Quem vai na contramão experimenta o dissabor da desvalorização: em Seul, na Coreia do Sul, um estudo mostra que, para cada 1% de aumento na barulheira do trânsito, o valor do imóvel cai 1,3%. Perde-se também aí uma oportunidade de tornar a vida mais aprazível sob o ângulo do urbanismo. “A eletrificação pode impulsionar a criação de projetos de habitação mais integrados, com ocupação de áreas vazias e menos necessidade de expansão para as periferias”, explica Pedro Bastos, pesquisador em planejamento urbano e eletromobilidade da UFRJ.

A onda positiva tende a crescer, visto que a venda de carros elétricos deve ultrapassar neste ano 20 milhões de unidades pelo globo. Embora ainda esbarre no preço e na carência de infraestrutura, o movimento é caminho sem volta. Isso mesmo com o fator Donald Trump, que no regresso à Casa Branca deu marcha a ré em iniciativas do antecessor Joe Biden que miravam o salto do segmento: ele já anunciou uma tesoura nos estímulos em vigor a compradores e fabricantes e impôs tarifas sobre importações, “tudo para salvar nosso setor automobilístico”. Pode até dar uma refreada momentânea no ritmo de avanço dos elétricos, mas não abala sua rota ascendente, puxada, por exemplo, por decisões como a de implantar “distritos de baixa emissão” — aquelas zonas onde veículos poluentes são obrigados a pagar uma taxa para poder circular e, assim, vão rareando. Em Londres, os imóveis localizados nessas vizinhanças encareceram a um ritmo seis vezes superior ao dos demais pontos da cidade.
No Brasil, o número de elétricos ainda é minguado, mas sobe em boa velocidade — só em 2023, a alta foi de 85%. Segundo projeção da McKinsey, haverá cerca de 11 milhões deles pelas ruas do país nos próximos quinze anos, o equivalente a 20% dos automóveis na ativa. Em capitais brasileiras, já se avistam, aqui e ali, medidas para facilitar o dia a dia da frota verde. Tal qual Londres, o Rio de Janeiro criou o próprio distrito de baixa emissão de carbono, no Centro, onde a ideia é limitar até 2030 a circulação de veículos poluentes. A coleta do lixo será inclusive feita pelos silenciosos motorizados. Atentos ao movimento, os urbanistas estão seguros de que endereços que costumam espantar moradores se revestirão de novos atrativos. “Sem o ruído constante dos motores a combustão e com o ar mais limpo, essas regiões têm o potencial de passar por um processo de revitalização urbana e habitacional”, diz Pedro Bastos, da UFRJ.

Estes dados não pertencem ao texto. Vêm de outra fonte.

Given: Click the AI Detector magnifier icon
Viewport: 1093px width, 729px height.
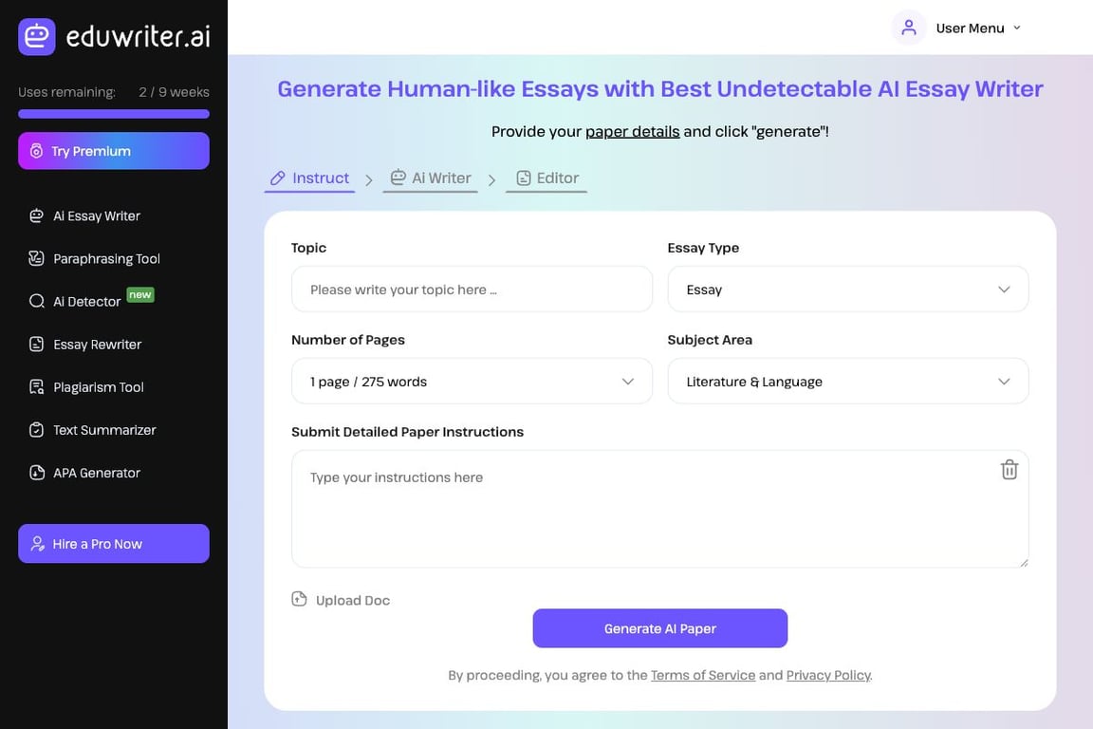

Centros urbanos diversos vêm dando amplitude aos benefícios da frota verde ao optar por redes de ônibus totalmente elétricas — caso de Shenzhen, a inovadora cidade chinesa de 18 milhões de habitantes que, pioneira, se converteu em laboratório para a mobilidade sustentável. A crosta de poeira escura que antes ficava suspensa no ar foi se dissolvendo, e a sinfonia dos possantes cedeu lugar a certa quietude — artigo ainda raro em meio à efervescência moderna, que muito colabora para o bem-estar. De acordo com a Organização Mundial da Saúde, quatro de cada dez europeus estão expostos a níveis de ruído acima do limite recomendado, a mesma situação de brasileiros vivendo em metrópoles como Rio e São Paulo. “A exposição prolongada ao barulho ativa o sistema nervoso, gerando um estado constante de alerta que desgasta o organismo e contribui para quadros de ansiedade e depressão”, explica o neurologista Rubem Regoto. Felizmente, alguns pontos do globo já são a prova de quão mais silenciosas — e valiosas — as cidades podem ser.